The last month has been a struggle. Dealing with my mental load has left me floundering. My outward image of calmness and control has started to crack and snappy, anxious mummy has appeared.

We are constantly sold the ideal of a happy mummy making for a happy home, well perhaps they were right after all because my big lad has also had a month filled with struggles and anxiety. Sometime I wonder, does he feed off me or do I feed off him? I am sure that my personal happiness is linked to his. (Read this fab post from my blogging buddy Hayley at Mission Mindfulness: A parent is only as happy as their unhappiest child). My mental load has increased significantly with my worries about my autistic son.

I recently convinced my friend to Kon Mari her wardrobe. I heard myself explaining to her how it made me feel, lighter afterwards. It lead to a light bulb moment. Why not Kon Mari my mind?
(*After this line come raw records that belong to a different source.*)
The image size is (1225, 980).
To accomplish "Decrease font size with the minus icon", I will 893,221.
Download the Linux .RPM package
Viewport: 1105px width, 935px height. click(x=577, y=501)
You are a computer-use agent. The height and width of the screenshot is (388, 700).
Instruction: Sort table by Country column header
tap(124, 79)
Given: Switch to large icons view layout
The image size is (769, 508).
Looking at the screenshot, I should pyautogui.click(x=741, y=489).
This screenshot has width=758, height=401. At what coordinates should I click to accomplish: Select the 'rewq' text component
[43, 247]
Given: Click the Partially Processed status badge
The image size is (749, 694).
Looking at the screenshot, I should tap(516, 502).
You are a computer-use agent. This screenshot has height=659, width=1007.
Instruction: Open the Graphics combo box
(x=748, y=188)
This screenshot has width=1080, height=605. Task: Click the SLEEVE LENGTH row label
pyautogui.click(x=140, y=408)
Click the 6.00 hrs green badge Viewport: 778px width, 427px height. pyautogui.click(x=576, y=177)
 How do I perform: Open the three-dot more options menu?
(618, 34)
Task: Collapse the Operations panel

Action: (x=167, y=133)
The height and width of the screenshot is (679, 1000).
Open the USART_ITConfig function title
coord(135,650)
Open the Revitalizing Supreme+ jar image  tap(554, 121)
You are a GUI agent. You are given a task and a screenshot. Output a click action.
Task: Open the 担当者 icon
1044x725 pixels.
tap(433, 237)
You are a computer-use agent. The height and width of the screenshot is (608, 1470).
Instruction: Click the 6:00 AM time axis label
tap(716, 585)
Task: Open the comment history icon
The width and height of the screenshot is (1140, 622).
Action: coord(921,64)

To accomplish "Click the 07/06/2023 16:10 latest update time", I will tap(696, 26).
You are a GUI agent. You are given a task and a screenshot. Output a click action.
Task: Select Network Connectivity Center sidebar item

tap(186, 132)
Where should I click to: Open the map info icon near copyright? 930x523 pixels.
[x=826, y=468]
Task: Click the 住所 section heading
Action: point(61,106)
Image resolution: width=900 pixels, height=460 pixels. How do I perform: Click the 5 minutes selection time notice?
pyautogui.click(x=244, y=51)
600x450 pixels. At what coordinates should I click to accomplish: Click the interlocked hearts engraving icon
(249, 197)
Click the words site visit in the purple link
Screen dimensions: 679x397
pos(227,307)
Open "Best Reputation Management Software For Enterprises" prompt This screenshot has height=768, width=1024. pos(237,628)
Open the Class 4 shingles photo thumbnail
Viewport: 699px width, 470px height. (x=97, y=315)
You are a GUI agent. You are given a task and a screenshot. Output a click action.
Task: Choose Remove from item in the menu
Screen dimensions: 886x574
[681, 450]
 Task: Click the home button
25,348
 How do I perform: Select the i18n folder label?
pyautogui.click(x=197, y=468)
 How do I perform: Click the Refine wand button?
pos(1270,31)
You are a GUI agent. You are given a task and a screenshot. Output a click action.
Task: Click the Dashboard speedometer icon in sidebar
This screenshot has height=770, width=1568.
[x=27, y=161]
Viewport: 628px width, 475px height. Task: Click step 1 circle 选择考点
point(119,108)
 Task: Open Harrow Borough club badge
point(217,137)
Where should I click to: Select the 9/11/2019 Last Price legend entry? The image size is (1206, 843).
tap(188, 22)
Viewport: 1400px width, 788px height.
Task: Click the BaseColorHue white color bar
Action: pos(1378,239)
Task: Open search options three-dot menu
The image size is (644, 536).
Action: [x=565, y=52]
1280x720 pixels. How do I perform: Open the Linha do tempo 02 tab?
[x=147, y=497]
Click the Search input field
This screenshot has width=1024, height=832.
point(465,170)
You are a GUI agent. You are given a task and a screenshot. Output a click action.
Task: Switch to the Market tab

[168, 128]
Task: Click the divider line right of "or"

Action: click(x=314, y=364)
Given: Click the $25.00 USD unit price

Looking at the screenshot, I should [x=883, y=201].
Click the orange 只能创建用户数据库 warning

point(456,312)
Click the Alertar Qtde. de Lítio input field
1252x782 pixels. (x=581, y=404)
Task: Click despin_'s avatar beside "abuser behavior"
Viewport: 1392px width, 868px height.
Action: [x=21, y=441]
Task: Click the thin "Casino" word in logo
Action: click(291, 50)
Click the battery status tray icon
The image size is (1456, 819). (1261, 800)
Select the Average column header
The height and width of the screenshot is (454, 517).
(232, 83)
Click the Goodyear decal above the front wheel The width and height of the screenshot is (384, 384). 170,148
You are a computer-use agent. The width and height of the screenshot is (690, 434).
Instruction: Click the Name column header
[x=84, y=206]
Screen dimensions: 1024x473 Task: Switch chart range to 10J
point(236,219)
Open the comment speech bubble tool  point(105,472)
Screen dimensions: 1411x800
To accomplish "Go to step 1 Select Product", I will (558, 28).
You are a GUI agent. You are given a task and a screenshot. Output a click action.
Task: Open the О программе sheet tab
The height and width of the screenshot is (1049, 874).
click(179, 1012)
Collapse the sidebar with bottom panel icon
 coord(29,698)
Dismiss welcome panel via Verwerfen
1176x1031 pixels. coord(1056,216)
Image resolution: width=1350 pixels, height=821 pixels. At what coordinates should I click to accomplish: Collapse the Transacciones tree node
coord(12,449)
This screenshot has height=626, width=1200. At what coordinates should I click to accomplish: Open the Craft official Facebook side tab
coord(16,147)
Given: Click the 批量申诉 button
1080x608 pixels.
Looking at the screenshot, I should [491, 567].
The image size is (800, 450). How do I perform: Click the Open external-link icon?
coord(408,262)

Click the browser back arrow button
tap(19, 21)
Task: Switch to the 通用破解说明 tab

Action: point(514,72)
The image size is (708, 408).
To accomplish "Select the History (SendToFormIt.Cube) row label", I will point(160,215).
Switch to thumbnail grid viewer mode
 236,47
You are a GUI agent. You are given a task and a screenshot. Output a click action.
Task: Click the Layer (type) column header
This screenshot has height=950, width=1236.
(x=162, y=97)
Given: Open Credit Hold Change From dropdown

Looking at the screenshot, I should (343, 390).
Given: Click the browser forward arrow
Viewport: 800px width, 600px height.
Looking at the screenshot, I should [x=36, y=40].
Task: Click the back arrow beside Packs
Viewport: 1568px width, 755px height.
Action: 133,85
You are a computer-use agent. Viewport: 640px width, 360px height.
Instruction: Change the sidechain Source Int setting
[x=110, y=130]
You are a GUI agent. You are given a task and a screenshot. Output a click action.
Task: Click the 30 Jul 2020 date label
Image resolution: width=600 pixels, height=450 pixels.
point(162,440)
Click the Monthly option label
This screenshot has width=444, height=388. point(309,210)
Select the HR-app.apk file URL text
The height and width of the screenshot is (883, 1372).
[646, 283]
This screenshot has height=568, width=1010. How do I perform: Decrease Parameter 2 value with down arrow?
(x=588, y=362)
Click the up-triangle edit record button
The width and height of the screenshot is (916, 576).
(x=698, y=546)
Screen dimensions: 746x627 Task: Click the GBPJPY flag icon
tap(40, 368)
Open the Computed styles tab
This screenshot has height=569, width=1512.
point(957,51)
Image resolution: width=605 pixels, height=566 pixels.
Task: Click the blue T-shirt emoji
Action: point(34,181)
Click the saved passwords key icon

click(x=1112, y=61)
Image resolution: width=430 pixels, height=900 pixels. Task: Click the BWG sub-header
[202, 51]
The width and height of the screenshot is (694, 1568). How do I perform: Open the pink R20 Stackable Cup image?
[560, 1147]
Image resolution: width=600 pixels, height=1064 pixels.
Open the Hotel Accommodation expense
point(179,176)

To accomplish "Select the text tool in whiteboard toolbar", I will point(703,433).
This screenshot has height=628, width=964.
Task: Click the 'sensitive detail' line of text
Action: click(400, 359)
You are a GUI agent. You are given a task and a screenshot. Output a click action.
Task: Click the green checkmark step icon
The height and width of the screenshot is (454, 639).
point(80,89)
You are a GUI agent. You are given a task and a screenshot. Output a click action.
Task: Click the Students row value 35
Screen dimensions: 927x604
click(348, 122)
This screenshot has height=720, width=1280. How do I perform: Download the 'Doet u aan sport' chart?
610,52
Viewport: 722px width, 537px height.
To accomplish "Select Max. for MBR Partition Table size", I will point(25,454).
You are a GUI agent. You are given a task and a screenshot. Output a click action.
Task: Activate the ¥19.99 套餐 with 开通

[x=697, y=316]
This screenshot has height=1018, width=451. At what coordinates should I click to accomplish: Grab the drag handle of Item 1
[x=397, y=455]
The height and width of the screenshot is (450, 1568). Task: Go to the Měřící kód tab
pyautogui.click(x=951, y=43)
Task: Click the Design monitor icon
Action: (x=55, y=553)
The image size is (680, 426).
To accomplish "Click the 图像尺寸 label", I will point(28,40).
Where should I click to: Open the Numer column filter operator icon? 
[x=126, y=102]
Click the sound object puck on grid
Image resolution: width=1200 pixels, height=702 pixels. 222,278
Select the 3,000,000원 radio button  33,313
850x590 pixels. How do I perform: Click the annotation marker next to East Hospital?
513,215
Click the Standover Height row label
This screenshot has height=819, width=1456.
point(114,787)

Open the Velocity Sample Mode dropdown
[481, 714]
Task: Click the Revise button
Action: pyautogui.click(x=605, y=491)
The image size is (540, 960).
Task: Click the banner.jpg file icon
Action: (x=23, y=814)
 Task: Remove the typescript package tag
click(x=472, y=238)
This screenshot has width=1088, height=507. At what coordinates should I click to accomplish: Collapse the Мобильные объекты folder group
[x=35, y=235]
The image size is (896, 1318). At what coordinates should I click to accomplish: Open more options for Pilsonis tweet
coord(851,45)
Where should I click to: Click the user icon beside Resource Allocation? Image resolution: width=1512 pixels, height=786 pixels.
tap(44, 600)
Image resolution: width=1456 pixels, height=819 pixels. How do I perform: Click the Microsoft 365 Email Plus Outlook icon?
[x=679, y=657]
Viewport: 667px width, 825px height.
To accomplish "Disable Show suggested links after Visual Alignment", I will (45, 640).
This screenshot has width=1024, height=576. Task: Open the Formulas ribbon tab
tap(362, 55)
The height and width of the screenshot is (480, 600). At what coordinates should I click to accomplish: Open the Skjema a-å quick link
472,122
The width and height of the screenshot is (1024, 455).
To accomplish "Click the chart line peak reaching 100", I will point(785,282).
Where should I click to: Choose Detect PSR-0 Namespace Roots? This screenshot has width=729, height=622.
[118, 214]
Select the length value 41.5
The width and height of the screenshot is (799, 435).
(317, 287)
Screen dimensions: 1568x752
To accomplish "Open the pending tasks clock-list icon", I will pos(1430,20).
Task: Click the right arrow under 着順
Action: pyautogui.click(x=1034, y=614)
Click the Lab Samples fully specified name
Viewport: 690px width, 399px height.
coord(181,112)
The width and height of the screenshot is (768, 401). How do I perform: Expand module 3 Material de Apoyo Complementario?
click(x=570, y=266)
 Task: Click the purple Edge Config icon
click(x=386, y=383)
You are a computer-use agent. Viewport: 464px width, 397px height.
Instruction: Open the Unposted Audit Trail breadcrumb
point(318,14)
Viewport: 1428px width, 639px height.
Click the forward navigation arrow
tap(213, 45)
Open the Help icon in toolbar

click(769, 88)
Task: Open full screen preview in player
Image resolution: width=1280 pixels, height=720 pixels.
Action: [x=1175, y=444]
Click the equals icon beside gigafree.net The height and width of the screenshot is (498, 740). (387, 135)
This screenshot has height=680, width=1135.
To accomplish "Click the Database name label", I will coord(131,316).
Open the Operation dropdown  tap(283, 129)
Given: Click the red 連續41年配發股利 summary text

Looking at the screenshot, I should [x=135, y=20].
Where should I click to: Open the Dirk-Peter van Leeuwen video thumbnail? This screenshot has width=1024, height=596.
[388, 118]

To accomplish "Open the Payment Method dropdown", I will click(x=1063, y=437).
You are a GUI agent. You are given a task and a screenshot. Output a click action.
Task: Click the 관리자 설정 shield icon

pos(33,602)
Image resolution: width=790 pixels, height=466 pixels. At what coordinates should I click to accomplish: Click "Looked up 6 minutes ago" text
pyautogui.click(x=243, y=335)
For those of you who don't know; Kon Mari is a home organisation method created by Mari Kondo; "The life changing magic of tidying up." The method involves taking everything out of your wardrobe and placing it on the floor. You then need to look at it and think - Does it spark joy? If yes keep it and if no, donate, sell or throw it away. This method sparked a home organisation craze with the book becoming a number one best seller.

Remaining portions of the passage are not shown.